読書な日々

読書をはじめとする日々の雑感

『猫を抱いて象と泳ぐ』

2010年05月26日 | 作家ア行
小川洋子『猫を抱いて象と泳ぐ』(文芸春秋、2009年)

ブログを書くのも久しぶりなら、小川洋子を読むのも久しぶりだ。『ミーナの行進』以来だろうか。最近は仕事関係の本を読むことが多く、ブログに書くような本をあまり読んでいない。ということもあるし、また小説だとかその他趣味の本だとかを読む気力がうせてしまっているような気がする。小説だってけっしてこの小説までずっと何も読んでいなかったわけではなくて、いくつか読んだのだが、ブログを書く気がしなかった。たぶんこれからも月一くらいしか書かなくなるかもしれない。

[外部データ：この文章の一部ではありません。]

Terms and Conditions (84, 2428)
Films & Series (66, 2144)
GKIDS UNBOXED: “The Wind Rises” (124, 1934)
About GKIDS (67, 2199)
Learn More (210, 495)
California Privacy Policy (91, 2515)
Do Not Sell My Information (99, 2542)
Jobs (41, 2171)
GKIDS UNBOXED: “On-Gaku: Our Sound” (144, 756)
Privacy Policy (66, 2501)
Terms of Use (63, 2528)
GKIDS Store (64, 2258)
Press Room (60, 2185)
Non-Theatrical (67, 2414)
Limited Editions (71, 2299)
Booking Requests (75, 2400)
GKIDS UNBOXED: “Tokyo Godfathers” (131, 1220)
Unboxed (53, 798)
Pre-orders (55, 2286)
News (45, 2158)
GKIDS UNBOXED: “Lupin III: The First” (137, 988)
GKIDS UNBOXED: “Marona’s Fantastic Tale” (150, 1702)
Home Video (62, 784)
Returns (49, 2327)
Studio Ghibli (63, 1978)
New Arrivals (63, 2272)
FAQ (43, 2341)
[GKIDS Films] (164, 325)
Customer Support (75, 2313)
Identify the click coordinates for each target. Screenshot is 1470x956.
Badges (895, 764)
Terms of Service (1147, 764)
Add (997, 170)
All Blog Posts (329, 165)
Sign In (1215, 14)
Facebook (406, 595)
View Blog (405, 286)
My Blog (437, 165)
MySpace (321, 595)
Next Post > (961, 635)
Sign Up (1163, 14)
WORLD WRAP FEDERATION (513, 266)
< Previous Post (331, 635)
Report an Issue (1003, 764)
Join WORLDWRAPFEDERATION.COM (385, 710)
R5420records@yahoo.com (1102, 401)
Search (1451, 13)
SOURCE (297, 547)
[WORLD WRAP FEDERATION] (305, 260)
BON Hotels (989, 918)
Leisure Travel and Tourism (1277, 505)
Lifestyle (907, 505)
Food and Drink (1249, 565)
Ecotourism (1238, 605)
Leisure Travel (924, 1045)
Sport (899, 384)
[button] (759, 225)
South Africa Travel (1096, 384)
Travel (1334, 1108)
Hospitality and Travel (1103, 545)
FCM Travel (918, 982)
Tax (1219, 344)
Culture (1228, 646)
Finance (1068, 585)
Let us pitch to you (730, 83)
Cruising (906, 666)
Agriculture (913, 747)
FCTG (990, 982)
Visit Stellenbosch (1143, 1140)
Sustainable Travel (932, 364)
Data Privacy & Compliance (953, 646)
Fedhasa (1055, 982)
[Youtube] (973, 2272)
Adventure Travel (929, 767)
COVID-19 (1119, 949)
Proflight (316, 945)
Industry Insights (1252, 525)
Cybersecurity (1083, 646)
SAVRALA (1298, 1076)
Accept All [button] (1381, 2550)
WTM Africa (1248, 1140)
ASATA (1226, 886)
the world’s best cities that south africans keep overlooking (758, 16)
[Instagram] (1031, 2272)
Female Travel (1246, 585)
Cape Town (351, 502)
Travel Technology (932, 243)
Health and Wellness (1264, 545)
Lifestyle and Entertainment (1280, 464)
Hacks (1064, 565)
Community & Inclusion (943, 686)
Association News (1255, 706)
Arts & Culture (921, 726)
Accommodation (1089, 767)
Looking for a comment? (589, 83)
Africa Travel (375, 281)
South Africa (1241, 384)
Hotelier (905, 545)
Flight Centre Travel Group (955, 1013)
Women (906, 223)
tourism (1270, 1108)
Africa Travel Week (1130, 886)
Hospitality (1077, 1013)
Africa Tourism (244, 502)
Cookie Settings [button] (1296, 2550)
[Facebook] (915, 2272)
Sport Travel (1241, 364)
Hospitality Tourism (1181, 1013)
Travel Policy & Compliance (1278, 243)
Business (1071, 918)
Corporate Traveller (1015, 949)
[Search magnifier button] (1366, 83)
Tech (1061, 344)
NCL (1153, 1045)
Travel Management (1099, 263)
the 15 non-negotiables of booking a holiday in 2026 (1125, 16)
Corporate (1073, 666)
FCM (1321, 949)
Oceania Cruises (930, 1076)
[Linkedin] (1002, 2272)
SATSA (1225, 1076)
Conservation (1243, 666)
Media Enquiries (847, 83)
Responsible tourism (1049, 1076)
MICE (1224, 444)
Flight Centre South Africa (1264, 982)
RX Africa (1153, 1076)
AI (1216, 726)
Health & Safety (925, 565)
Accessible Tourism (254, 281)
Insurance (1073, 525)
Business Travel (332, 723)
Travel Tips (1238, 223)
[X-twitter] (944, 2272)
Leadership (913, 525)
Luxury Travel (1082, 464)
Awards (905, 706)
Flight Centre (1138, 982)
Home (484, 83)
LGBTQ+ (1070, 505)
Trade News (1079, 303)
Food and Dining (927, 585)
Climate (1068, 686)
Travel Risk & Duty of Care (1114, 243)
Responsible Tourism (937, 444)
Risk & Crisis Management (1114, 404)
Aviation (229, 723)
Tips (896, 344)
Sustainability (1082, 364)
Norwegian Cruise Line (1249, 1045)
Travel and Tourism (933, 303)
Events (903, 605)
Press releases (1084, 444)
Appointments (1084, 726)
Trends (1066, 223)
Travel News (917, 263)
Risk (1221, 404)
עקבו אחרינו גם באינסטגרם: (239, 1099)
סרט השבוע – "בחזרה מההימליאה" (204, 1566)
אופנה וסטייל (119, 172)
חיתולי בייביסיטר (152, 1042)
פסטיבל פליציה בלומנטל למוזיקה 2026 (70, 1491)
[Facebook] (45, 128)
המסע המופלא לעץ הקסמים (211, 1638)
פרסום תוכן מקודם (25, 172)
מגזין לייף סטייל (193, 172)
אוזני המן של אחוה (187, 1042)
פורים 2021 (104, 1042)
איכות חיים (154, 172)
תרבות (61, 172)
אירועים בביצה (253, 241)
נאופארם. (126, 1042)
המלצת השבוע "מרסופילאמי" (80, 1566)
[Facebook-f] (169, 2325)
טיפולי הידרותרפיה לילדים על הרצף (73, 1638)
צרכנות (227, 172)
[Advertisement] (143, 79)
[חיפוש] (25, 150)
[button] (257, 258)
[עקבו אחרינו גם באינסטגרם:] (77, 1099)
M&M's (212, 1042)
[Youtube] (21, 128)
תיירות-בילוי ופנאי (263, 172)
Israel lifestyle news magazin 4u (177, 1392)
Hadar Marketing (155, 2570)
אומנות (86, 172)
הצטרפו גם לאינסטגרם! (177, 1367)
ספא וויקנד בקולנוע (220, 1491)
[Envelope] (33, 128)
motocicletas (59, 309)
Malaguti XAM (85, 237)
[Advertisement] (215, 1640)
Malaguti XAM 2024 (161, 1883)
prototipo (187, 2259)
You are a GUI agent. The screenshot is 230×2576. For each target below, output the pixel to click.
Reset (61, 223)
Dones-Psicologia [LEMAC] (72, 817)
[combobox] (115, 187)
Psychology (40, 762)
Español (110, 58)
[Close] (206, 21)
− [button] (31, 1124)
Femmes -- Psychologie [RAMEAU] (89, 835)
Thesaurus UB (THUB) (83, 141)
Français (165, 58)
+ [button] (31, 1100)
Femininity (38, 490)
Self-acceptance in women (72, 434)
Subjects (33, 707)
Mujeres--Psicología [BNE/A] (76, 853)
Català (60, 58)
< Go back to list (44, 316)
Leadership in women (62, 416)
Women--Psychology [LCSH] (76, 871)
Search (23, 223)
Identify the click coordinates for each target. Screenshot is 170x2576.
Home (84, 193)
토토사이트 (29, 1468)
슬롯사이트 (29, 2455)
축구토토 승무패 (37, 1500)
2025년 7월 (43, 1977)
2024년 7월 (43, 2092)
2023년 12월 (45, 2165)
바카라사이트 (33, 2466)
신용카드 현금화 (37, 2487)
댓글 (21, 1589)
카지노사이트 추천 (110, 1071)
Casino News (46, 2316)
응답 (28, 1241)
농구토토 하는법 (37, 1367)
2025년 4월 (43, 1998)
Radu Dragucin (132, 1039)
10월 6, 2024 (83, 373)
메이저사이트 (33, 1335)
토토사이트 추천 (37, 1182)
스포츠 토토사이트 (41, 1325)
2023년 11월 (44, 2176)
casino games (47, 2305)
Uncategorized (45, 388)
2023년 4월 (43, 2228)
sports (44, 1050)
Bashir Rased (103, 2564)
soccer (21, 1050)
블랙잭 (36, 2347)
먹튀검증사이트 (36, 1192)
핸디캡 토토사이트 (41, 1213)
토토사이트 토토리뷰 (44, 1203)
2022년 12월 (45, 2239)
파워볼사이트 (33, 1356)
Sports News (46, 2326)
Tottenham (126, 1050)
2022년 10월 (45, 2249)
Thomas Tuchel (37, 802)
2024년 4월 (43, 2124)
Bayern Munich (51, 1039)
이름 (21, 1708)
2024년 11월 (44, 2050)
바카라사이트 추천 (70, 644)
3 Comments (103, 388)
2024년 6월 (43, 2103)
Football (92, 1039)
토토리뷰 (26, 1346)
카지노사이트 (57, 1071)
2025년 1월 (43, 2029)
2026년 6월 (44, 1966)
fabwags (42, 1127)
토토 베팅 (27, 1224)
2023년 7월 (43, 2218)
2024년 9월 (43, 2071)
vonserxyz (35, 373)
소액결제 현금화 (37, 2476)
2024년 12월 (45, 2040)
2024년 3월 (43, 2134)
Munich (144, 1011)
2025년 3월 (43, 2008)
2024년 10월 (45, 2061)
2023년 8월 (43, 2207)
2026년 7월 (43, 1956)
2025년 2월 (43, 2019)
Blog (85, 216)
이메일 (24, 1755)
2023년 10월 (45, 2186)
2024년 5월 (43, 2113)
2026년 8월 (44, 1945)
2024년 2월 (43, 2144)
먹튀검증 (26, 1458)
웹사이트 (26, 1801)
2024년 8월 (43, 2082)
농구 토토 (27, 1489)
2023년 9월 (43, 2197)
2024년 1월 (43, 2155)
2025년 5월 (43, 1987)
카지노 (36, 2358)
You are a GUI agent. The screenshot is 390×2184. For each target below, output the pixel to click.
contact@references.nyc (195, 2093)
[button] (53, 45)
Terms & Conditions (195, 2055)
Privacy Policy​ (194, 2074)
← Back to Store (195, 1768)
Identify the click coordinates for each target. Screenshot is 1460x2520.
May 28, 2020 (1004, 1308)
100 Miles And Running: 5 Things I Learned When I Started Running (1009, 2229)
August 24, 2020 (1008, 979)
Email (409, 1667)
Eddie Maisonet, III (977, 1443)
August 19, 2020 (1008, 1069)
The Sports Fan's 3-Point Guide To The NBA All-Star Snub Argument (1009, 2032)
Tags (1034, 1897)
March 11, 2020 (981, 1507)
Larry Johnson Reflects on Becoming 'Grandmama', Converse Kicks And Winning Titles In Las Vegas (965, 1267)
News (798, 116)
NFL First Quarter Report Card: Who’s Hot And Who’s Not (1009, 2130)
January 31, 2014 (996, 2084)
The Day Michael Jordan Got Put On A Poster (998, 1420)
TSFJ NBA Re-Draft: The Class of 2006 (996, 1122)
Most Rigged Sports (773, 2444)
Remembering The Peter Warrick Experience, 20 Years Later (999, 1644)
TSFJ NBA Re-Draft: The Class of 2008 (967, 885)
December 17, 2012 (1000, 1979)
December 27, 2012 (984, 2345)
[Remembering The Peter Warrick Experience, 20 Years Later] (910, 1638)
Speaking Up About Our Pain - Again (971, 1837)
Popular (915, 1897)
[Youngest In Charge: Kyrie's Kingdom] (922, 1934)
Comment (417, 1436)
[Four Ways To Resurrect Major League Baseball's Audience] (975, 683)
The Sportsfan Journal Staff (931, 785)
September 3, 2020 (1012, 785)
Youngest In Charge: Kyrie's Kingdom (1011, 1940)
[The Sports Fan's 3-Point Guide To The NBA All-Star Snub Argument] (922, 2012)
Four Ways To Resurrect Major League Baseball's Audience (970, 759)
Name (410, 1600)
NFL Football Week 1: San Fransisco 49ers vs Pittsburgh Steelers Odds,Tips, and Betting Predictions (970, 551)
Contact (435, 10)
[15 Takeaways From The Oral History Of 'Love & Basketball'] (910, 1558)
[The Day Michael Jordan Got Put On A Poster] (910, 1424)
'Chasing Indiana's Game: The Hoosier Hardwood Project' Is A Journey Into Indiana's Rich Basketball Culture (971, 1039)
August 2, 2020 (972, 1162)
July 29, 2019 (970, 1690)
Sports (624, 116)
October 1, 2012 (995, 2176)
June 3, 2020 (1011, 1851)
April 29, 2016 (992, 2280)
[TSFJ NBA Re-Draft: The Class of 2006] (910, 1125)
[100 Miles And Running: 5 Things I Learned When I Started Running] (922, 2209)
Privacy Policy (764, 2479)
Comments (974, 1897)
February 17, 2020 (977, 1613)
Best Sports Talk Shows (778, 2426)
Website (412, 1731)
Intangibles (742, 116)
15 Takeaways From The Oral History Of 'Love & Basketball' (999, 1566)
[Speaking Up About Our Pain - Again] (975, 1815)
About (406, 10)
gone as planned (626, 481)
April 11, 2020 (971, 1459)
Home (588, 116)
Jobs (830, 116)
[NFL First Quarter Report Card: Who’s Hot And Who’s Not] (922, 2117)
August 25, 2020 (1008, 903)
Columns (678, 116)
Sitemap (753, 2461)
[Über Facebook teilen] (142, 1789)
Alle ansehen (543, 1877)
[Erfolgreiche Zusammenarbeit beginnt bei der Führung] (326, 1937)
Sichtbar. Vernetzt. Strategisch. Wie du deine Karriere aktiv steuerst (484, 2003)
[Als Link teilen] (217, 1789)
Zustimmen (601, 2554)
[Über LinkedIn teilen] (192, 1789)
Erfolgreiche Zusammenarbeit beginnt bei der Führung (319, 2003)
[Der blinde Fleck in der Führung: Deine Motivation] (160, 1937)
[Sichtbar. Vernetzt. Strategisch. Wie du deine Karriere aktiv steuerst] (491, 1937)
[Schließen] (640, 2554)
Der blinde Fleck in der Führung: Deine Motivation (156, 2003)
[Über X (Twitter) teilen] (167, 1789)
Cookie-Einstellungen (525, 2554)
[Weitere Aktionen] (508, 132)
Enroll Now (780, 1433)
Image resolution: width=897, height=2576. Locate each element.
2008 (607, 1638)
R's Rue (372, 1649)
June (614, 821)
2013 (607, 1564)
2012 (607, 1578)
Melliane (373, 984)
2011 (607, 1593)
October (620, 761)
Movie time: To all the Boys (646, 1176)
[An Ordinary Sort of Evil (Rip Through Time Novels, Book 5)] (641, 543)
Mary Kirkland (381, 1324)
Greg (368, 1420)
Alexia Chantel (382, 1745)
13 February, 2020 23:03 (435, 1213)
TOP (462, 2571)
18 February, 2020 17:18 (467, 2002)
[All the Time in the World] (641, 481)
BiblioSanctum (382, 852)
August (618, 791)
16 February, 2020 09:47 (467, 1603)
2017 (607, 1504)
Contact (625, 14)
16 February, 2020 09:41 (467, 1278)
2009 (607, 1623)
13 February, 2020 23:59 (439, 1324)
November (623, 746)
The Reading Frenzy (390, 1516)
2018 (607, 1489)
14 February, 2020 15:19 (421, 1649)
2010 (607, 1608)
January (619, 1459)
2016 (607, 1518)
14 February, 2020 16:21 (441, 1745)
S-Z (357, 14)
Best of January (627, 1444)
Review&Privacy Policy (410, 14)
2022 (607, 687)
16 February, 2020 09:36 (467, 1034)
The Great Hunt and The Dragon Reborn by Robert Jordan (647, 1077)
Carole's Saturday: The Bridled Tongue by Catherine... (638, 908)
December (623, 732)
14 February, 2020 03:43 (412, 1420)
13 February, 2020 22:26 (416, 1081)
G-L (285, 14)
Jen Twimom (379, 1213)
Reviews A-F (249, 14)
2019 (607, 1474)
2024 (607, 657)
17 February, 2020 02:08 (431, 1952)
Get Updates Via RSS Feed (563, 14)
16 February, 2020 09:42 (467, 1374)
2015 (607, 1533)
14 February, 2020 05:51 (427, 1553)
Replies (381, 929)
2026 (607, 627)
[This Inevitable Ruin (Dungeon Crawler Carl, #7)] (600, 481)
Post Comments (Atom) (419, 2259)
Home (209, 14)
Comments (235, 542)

さて、小川洋子のこの小説はいかにも小川洋子らしい小説だ。この人はだいたい普段だれも熱中しないようなことに熱中する主人公が、その常軌を逸したというか、普通でない熱中の仕方がひきづるように人間の死だとか物だとかに執着する世界が描かれる。たとえば『寡黙な死骸 みだらな弔い』の六歳のときに捨てられた冷蔵庫のなかに入って死んでいた息子のために毎年のようにイチゴ・ショートケーキを買いに来る母親だとか、心臓が皮膚のすぐ下まで出てきているという特別な体をもった歌手のためにそれを被うかばんを作ることを依頼されたかばん屋が完成直前に手術をするからいらないとキャンセルされたためにその女性の入院先に出かけて心臓を切り取ってしまう話だとか、フランス映画にもなった『指輪の標本』だとか。

『博士の愛した数式』なんかも本当はこうしたちょっと風変わりな小川洋子の世界に属するのだが、映画では博士に愛された少年が高校の数学の先生になって博士のことを生徒たちに語るというようになっているために、そうしたポー風のエロチシズムや暗い世界が明るい世界におき直されてしまったと言える。それが好いか悪いかは、小説と映画は別物と考えるならいいのだろう。原作者である小川洋子がそれで文句言わなければいいのかも。
チェスというのはまったく興味がないゲームなので、そこがこの小説の面白さを半減させてしまった。リトル・アリョーシャとミイラのあいだで交わされる棋譜記号を使った文通の意味が私にはさっぱり分からなかっただけでなく、そのあたりから、興味を失ってしまった。チェスのことをよく知っている人には興味深かったのかもしれない。チェスというゲームのイメージは、『ショーシャンクの空の下』で妻とその愛人を殺した罪で終身刑となったエリート銀行員のアンディが無実の罪のために服役しながらチェスの駒を彫る話からできてしまった。ティム・ロビンスが時間はたっぷりあるんだからといいながら、駒を彫る。チェスというものがそういうエリート銀行員のようなインテリのするゲームだというイメージが私のなかにできてしまった。